The previous US tariffs legislation has also contributed significantly to Chinese ultra fast fashion players Shein and Temu practically fattening themselves up in the US market. Previously, thanks to the de minimis "loophole", Chinese companies could send packages directly to US customers duty-free for less than $800. Trump has now (also) done away with this, so it is likely that these very low-priced products will become more expensive, even though the market for ultra fast fashion products is growing worldwide.
The problem is that Trump's tariffs will hit hardest those consumers and exporters who are already the most vulnerable: the lower social groups in the US and the developing countries that account for a large part of the clothing production in the country, as export-oriented industrialization has led to the dominance of clothing production in many Southeast Asian countries.
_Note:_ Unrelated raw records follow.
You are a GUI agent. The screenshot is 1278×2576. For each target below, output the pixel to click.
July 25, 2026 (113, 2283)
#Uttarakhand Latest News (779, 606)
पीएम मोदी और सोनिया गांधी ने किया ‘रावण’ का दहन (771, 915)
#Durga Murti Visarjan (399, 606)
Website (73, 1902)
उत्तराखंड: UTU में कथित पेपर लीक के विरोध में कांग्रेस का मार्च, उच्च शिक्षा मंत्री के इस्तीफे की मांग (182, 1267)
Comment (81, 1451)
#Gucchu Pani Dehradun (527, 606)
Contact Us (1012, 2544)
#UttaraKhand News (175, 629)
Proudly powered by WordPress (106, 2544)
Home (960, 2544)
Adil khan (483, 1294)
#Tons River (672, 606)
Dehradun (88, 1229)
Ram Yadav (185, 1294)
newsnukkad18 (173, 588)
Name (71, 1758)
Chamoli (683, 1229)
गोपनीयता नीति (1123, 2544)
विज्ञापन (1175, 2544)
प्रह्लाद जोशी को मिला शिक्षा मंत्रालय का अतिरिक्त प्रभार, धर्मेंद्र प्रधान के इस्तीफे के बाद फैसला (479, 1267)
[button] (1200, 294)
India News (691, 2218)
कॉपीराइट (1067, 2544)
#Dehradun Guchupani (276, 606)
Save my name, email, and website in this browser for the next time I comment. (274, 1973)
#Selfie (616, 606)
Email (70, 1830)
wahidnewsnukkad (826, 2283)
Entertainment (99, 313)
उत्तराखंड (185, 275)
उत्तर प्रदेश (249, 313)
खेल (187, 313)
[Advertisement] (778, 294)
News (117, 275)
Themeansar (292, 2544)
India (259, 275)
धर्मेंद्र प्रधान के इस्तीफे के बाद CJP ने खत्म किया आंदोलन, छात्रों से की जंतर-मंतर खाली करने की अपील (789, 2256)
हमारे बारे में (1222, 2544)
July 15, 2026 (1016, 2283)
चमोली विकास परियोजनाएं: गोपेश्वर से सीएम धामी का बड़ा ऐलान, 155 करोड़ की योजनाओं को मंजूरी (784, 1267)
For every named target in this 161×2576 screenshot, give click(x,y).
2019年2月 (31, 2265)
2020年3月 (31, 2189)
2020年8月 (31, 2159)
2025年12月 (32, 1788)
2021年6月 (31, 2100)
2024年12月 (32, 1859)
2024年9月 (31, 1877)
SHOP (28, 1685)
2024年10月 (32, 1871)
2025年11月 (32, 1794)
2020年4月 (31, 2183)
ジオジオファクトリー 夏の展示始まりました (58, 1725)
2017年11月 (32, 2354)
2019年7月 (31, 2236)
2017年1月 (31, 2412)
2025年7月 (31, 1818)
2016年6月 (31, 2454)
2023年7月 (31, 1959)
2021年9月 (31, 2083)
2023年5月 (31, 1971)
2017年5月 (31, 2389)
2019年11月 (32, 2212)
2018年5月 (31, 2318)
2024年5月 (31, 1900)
Although apparel manufacturing is 'easy to move' and can be restructured relatively cheaply and quickly, it is also possible that if the tariffs planned by Trump (and his advisors) remain, it will redraw the apparel sourcing map and increase US apparel exports from countries that are less affected.
Even if Trump's goal is to remove the United States from the global value chains in the name of economic nationalism, the tariffs imposed will not, of course, lead to the recovery and reconstruction of the once American textile and clothing industry. No new jobs, let alone high value-added jobs, will suddenly appear, and they will not supply the lower classes in America with affordable products. So, it is almost certain that Trump, who has announced that local manufacturing will also bring lower prices for Americans, will not be right.